The volatile, virtuosic pianist’s concert commanded the festival’s highest ticket prices and visitors came from far and wide. What greeted the generally elegant audience was an irrationally angry artiste whose vocabulary lately has taken cues from the Merchant Marines (no offense to the Merchant Marines).
Before playing a note, and without provocation, Jarrett strode to the microphone and ranted like a man on the brink: “Somebody tell those assholes to put down their fucking cameras. : I reserve the right to leave this goddamn city [did he know its name?] immediately. : Until you understand this, the music will not be at its best and you will have spent your money for nothing : ”
Collective chills and gasps were palpable in the 4,500-strong crowd, now dubbed “assholes” by jazz’s craziest, most caustic genius. After finishing their show with Clifford Brown’s “Joy Spring,” joy left the building. Two people in the back flashed cameras (heeding the natural human impulse to poke a mad dog with a long stick, just to see what would happen). Reportedly, someone in the front fed Jarrett some of his own energy, yelling “motherfucker!” Encores were not forthcoming, and Jarrett presumably hightailed it out of this “goddamn city.”
Has Jarrett’s detachment from reality and basic human decency finally sent him over the edge? His spoken-word tirades have been part of his act for decades. In 1980, he played a memorable solo concert at the Santa Barbara High School auditorium and spewed a diatribe against then-ascending George Winston, whose lame, all-thumbs piano noodlings were wrongly compared to Jarrett’s work.
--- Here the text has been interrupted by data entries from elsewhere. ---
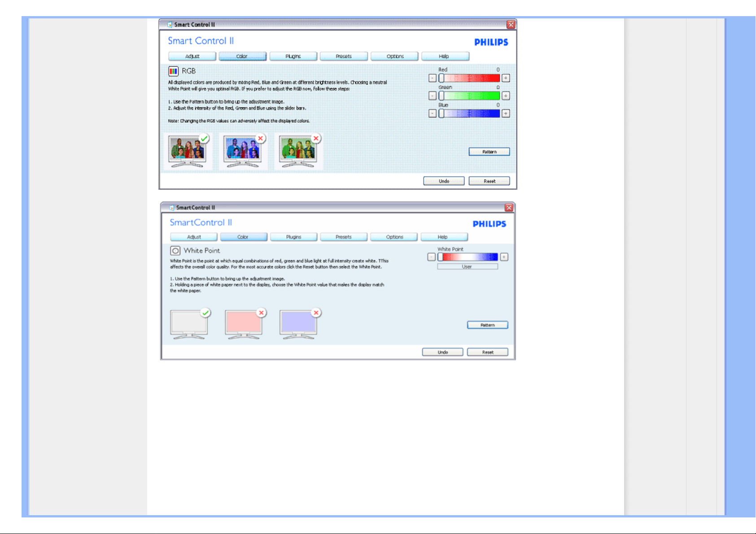Decrease White Point using its minus button
Screen dimensions: 756x534
tap(431, 257)
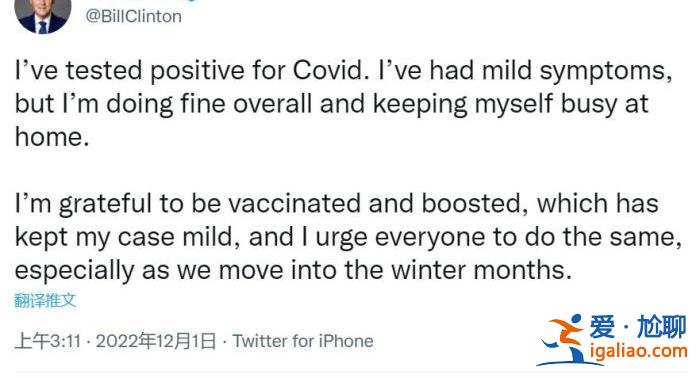Click the word boosted in the tweet
Image resolution: width=700 pixels, height=378 pixels.
pyautogui.click(x=471, y=204)
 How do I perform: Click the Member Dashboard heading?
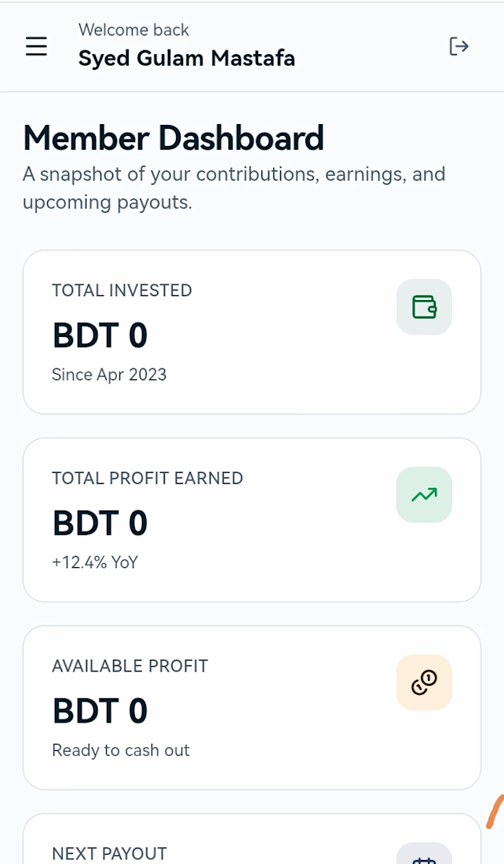click(173, 137)

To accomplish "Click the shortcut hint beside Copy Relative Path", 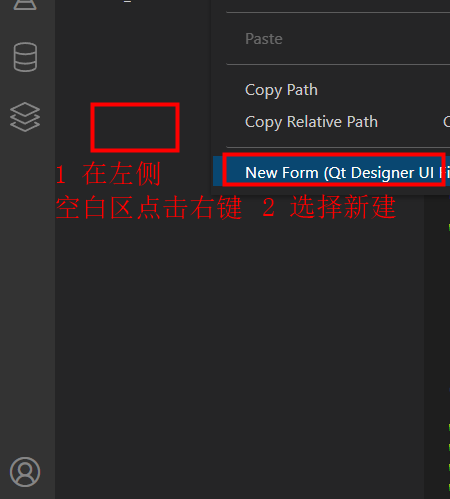I will 446,122.
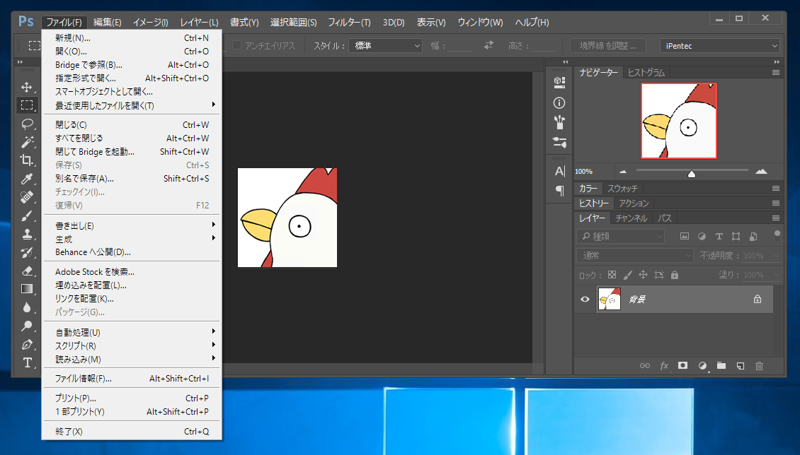
Task: Click the add layer style fx icon
Action: pos(663,366)
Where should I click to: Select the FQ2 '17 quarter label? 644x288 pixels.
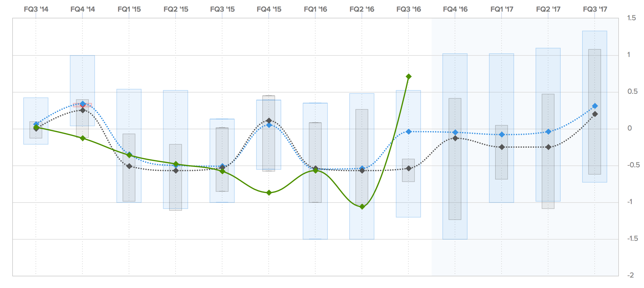tap(548, 9)
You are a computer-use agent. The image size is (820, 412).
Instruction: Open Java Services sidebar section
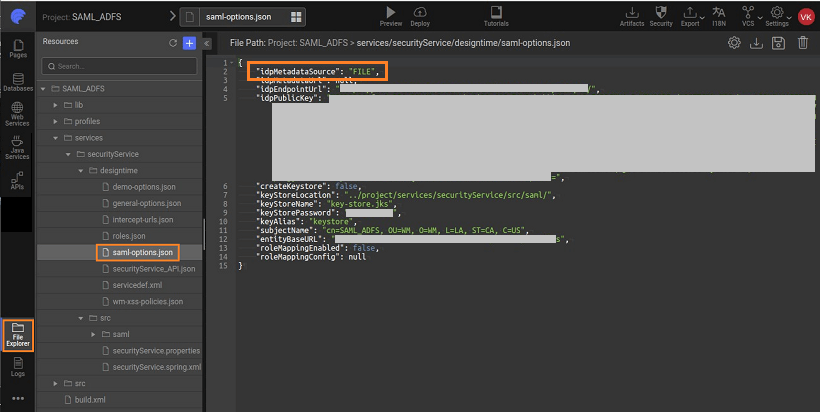[x=18, y=150]
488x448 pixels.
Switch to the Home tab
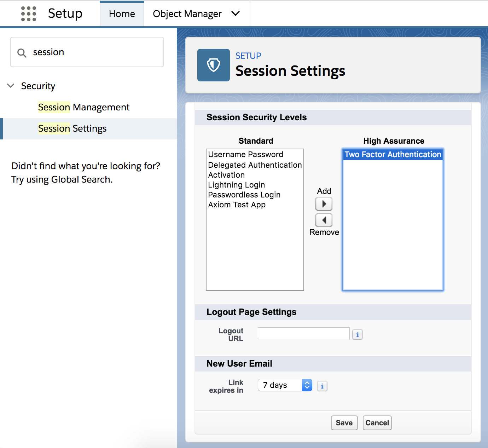(x=122, y=13)
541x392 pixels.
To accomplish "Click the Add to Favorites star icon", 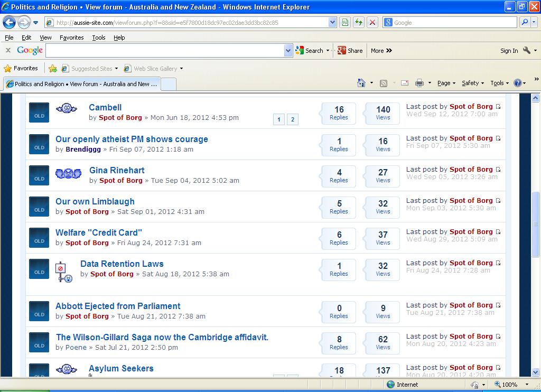I will coord(53,69).
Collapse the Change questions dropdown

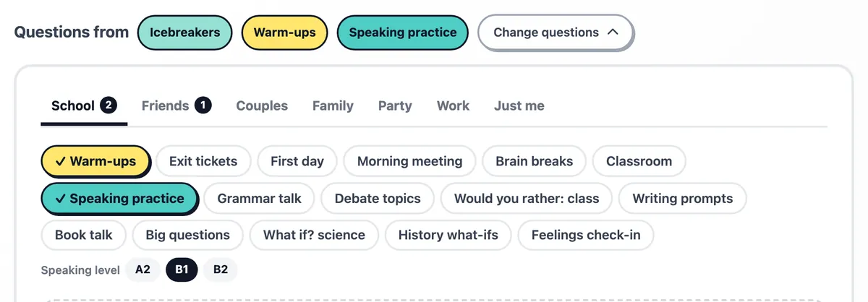click(x=556, y=33)
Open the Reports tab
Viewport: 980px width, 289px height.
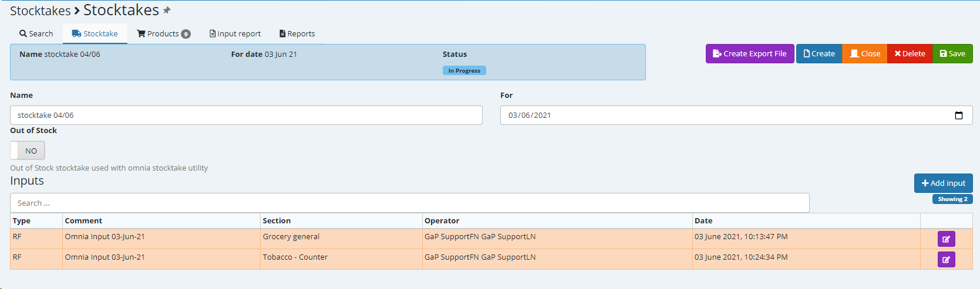click(297, 34)
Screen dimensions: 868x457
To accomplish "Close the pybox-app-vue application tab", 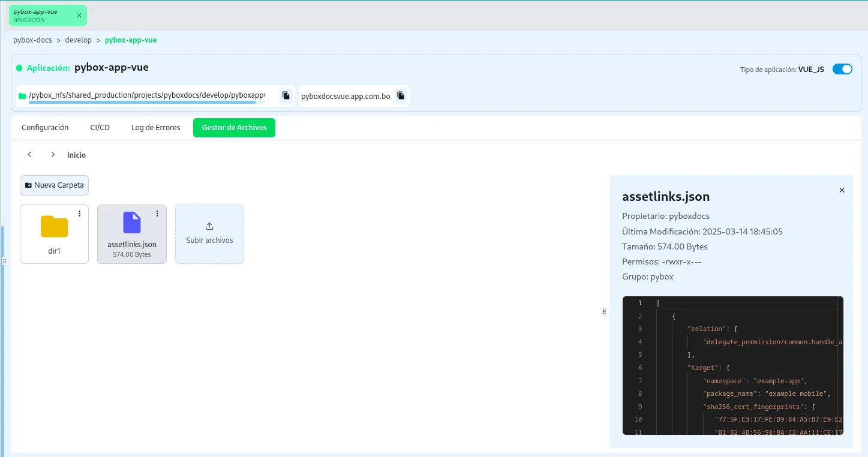I will point(79,16).
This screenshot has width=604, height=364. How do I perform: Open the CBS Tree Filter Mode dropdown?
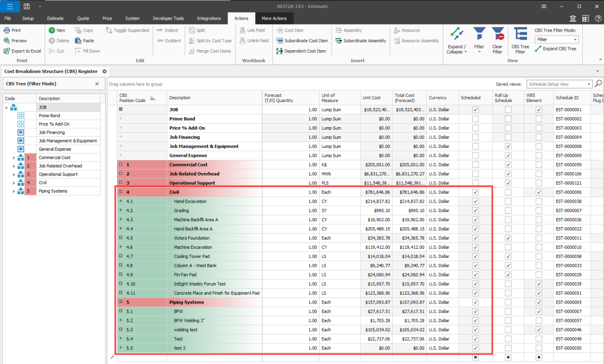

In Perugia, the kicker was this: Jarrett’s playing seemed truly inspired, reaching particularly expressive depths on the ballad “I’m Going to Laugh You Right Out of My Life,” with a dreamily suspended coda, and on “Django.” This was not a public wig-out la Jaco Pastorius’s infamous 1984 Playboy Festival meltdown. The musical muse was in Perugia. It’s the connection with his audience-and his species-that Jarrett seems to have trouble with.
Responding quickly to the Jarrett fiasco, the next morning, festival director Carlo Pagnotta officially declared him permanently banned from the festival, justifiably ending an association dating back to 1974.
Music proposes a spiritual bond between performer and perceiver, especially the artful, thoughtful stuff, in whatever genre. By those standards, Jarrett the pianist is still angelic, but at the microphone, he can turn demonic. This was the prevailing opinion in Perugia, where Jarrett’s inhumane affront became a source of constant commentary. Someone jokingly asked, “Can somebody buy him a planet?” Someone else suggested that the Jarrett crowd now expects abuse, and takes it with a grain of masochism. Certainly, abuse is part of the theater of a Jarrett appearance, as with a Johnny Rotten show of old.